> Document segment

A large slip displacement was observed at shallow portion of the plate boundary fault during 2011 Tohoku earthquake, and this slip has contributed to cause a huge tsunami disaster. One of possible mechanisms that caused the large slip is a formation of excess pore pressure zone, which can reduce the fault strength for a long period of time, at middle to deeper portion of subduction zone. The excess pore pressure can be generated by chemical dehydration, fluid influx from deeper crust and pore volume reduction which associates with permeability reduction at a large subduction plate boundary. The same process would be caused at the Nankai Subduction zone as well. Fluid transport properties (i.e. permeability, porosity) and their changes during subduction can strongly influence on the pore pressure generation. In the present study, the evolution of fluid transport properties for oceanic basalt at Nankai Subduction zone are investigated by measuring the transport properties for basaltic rocks from the on shore Shimanto belt, South-western Japan.

> Data provided
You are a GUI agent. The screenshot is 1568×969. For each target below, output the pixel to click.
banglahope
--
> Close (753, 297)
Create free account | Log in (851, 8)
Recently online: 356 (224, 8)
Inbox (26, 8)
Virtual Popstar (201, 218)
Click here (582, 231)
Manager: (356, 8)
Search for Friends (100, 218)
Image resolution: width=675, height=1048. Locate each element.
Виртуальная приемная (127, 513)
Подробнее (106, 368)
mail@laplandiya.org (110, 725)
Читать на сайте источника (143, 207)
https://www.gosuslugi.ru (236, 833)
* * *
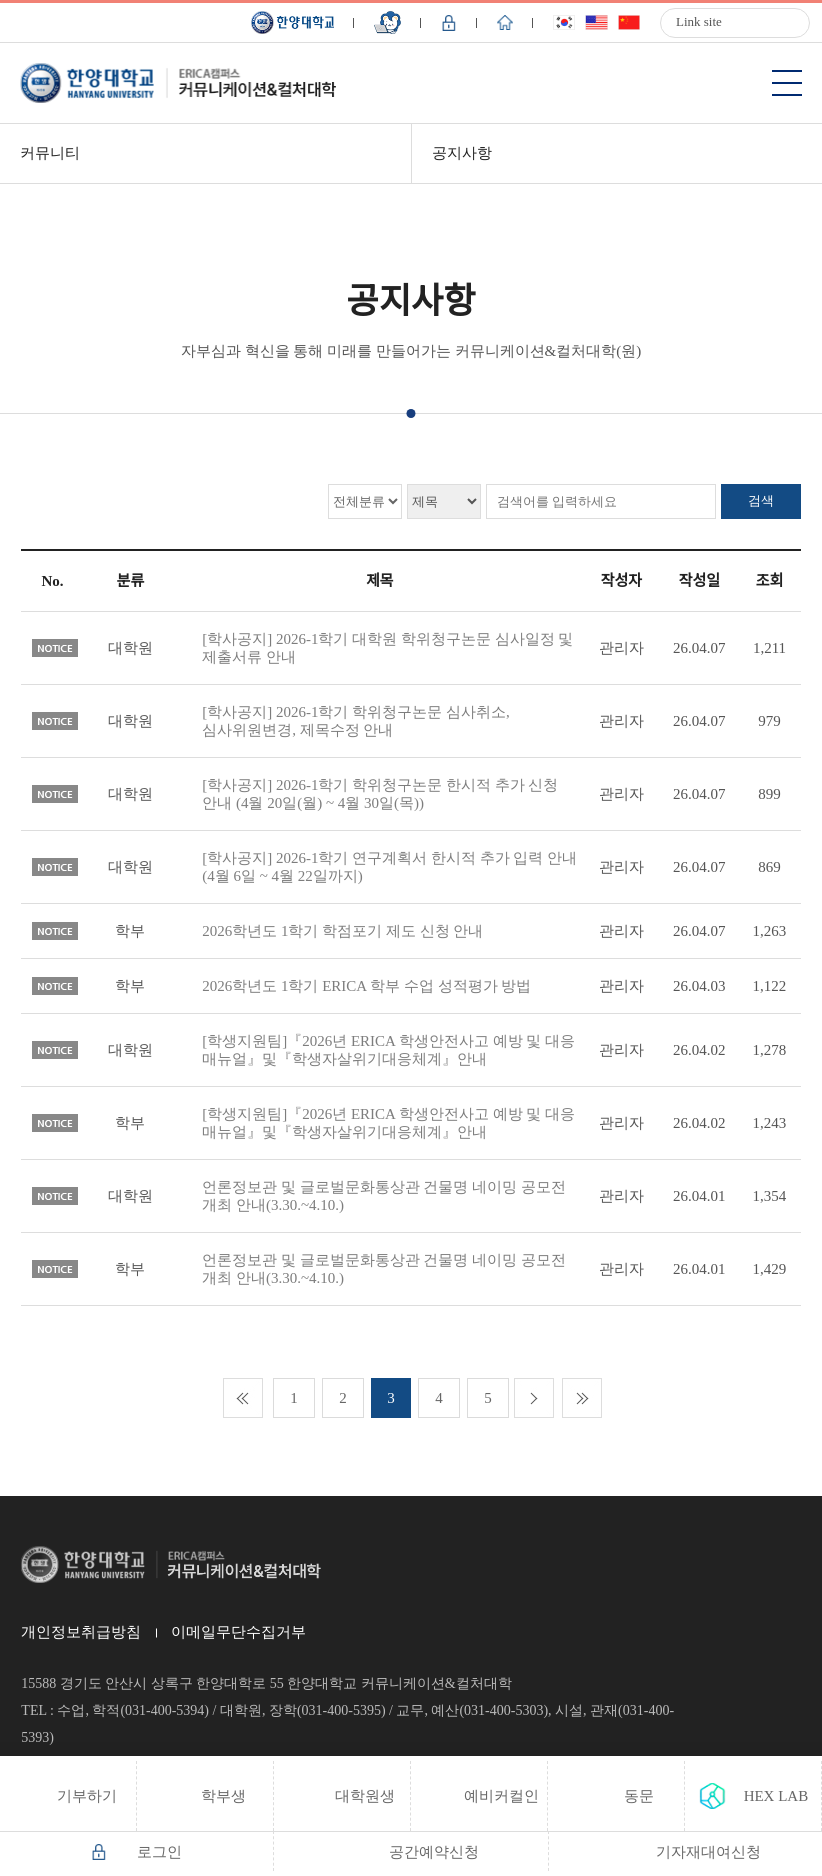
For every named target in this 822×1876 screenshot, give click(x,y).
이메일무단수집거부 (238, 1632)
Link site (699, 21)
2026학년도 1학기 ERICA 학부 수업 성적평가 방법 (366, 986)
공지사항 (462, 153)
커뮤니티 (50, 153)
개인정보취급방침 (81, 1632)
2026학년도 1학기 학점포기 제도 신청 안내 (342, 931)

> Written instruction A
List every process that the passage on subduction-zone pore pressure names as a way to generate excess pore pressure.
> Written instruction B
Extend the passage on subduction-zone pore pressure past its final sentence.
The rows were drawn from a source unrelated to the passage on subduction-zone pore pressure.

> Expected output A
- Chemical dehydration
- Fluid influx from deeper crust
- Pore volume reduction associated with permeability reduction

> Expected output B
We collected basalt brocks in the Cretaceous Shimanto accretionary complex of Japan from Okitsu-Kozurutsu, Kure, Mugi (Upper and Lower), and Makimine sites in the southeast Japan. Vitrinite reflectance value, Ro, that is the indicator of the maximum experienced temperature, ranges from 1 to 4.5 in our samples. The basalt from Lower Mugi site shows the lowest value, and the largest value is observed in Makimine site. We measured porosity, elastic wave velocity, and rock electric resistivity of each basalt at atmospheric pressure and room temperature. Permeability was measured at room temperature and under confining pressure from 1 to 160 MPa. The steady state gas flow method was applied to evaluate the permeability by using N₂ gas as a pore fluid. Pore pressure at the upper end of the specimen was kept at constant pressure from 0.05 to 2 MPa to apply constant differential pressure, and mass flow rate at atmospheric pressure that flows out from the lower end of the specimen was measured.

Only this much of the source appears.